**Task brief:** Your output should be the line with "You are a computer-use agent. Viewport: 1454px" and all following lines of the data below, through the end, repeated exactly.

=== Begin Enclosure ===

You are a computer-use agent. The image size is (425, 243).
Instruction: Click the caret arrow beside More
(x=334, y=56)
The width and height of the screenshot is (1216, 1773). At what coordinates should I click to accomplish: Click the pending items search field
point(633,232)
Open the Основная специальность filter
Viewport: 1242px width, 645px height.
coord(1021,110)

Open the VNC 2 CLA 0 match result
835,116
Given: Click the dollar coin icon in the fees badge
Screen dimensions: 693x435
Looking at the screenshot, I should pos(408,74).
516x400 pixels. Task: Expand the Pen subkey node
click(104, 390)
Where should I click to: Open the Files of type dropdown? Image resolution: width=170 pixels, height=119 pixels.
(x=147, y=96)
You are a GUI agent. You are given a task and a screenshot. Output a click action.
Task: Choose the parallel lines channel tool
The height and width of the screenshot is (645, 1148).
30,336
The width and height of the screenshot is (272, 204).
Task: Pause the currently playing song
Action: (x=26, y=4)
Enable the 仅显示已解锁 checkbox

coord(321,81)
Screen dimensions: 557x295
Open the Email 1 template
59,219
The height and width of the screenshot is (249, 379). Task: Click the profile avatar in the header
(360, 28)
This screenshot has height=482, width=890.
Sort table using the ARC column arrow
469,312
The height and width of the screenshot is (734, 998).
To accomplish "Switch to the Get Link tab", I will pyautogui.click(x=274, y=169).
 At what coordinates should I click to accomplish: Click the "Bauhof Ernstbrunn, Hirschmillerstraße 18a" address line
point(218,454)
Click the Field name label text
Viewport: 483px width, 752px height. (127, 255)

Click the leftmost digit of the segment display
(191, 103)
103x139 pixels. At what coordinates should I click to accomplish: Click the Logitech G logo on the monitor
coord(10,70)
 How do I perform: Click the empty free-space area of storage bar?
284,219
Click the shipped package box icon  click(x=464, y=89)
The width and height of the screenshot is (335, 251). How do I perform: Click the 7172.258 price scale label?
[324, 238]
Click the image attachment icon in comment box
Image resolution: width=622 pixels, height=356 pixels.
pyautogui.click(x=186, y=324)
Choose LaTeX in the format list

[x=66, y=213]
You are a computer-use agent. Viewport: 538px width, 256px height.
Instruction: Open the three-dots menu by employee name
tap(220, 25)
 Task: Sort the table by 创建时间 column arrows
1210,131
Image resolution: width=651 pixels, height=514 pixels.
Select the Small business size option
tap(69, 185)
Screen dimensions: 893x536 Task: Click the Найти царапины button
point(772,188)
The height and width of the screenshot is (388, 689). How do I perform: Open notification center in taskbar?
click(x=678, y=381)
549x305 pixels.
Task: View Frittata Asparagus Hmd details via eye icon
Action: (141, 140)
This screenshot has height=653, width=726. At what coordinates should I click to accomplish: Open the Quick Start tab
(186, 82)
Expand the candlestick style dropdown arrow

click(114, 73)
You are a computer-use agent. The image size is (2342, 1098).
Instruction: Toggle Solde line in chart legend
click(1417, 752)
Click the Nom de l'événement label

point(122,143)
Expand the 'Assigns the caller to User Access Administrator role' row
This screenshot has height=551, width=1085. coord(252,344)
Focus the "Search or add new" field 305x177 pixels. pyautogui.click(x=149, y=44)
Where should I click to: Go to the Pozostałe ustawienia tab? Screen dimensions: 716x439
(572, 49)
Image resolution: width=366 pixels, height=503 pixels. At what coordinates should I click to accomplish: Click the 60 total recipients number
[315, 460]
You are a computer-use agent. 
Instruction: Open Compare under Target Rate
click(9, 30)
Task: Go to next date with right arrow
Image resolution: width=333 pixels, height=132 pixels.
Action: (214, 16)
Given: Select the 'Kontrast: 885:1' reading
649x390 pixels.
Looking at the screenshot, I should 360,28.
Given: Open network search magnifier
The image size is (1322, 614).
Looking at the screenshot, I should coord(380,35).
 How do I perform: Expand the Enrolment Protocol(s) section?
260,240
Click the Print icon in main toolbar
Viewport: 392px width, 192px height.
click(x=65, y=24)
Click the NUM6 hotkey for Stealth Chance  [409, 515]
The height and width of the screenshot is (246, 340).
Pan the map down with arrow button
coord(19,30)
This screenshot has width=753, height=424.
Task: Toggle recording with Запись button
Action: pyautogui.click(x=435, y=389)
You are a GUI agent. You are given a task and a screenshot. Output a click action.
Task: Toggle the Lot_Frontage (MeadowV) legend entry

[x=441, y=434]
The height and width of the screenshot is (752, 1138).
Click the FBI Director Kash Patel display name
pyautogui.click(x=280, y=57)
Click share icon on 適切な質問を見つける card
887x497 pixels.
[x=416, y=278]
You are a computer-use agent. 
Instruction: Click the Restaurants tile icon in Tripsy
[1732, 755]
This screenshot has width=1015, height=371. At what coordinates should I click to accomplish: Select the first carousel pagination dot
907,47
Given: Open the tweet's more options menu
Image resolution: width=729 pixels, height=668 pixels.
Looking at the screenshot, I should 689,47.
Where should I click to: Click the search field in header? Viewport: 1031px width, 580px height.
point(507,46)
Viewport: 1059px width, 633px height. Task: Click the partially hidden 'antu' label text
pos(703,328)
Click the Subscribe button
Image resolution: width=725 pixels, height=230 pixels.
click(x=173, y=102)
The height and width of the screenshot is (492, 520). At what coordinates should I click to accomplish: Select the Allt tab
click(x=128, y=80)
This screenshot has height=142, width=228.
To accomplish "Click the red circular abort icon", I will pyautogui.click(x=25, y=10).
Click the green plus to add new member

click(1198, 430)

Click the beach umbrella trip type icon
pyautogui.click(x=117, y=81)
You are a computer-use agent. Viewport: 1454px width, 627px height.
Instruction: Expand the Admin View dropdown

=== End Enclosure ===

**Reply to the task:**
You are a computer-use agent. Viewport: 1454px width, 627px height.
Instruction: Expand the Admin View dropdown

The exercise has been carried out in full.